Le Mechoui du Prince (Paris, France)

When we were staying in Paris, our hotel was in Le Quai Voltaire in the 6e arrondissement of Paris, a rather pleasant part of the city just across the river from the Louvre. It’s also got rather a large assortment of attraction for the food-minded traveler, such as a noticeably higher concentration of chocolate shops, boulangeries, and even a nice rum bar (La Rhumerie). For actual restuarants, however, most of the choices are basically bistros.
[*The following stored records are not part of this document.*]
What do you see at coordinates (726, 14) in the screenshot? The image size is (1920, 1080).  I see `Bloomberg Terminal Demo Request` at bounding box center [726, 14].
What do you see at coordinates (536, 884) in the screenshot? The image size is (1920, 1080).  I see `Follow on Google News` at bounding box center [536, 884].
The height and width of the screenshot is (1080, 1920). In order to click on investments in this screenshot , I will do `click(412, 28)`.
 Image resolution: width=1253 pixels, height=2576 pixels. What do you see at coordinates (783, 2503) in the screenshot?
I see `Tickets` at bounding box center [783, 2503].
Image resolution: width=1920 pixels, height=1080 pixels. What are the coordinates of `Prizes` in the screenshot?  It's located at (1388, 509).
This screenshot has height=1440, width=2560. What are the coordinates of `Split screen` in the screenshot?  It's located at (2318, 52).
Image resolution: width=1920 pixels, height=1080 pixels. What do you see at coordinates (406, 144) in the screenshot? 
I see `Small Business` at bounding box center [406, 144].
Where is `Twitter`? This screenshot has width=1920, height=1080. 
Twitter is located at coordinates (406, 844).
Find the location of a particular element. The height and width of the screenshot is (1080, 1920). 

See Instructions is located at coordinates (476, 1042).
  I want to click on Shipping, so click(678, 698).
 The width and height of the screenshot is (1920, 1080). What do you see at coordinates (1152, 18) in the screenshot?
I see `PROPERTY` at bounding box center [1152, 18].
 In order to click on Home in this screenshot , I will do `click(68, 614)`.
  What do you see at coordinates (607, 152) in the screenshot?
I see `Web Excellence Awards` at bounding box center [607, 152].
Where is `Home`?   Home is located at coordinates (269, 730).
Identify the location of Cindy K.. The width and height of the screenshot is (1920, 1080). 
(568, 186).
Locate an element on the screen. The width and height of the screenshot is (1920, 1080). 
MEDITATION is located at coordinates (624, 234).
But my brother was aware of one particularly good Moroccan place, so after enjoying a few Belgian beers at nearby La Gueze, we headed over to Le Mechoui du Prince for some Moroccan fare.

The first thing that’s notable upon walking into Le Mechoui du Prince is that it’s got quite the decor, with plenty of curtains, mirrors, padded chairs, and elaborate place settings. After a pleasant greeting, we got promptly seated, and had a chance to pore over the menu, which was loaded with traditional Moroccan dishes, including tajines, couscous, kebabs, merguez, and kefta. But most of us already had a good idea of what we wanted, so we got our orders in.

I opted for the “Tagine of Fez”, which was chicken tagine with grapes, onions, cinnamon, and orange flower water. I usually find Moroccan dishes made with grapes/raisins to be more than a little sweet, but here it was pleasant, especially in combination with the cinnamon and orange flower water, making for a pleasingly soft and tender chicken stew.

Carol, meanwhile, went for the “Tagine of Ouarzazate”, a lamb tajine presented with preserved lemons and olives, and here the nicely preserved lemons were the star of the dish, combining nicely with a flavorful lamb.

Rounding it out was an order of roasted chicken with couscous, and the chicken was nicely crisp and roasted to perfection, served up on a very flavorful bed of couscous. After a long and damp day, the pleasant, warm tajines and couscouse of Le Mechoui du Prince were a welcome change of pace, served up in a beautiful restaurant by friendly staff (who even indulged us with English menus). Especially if I’m staying in the 6e arrondissement again, I’d love to explore more of their menu.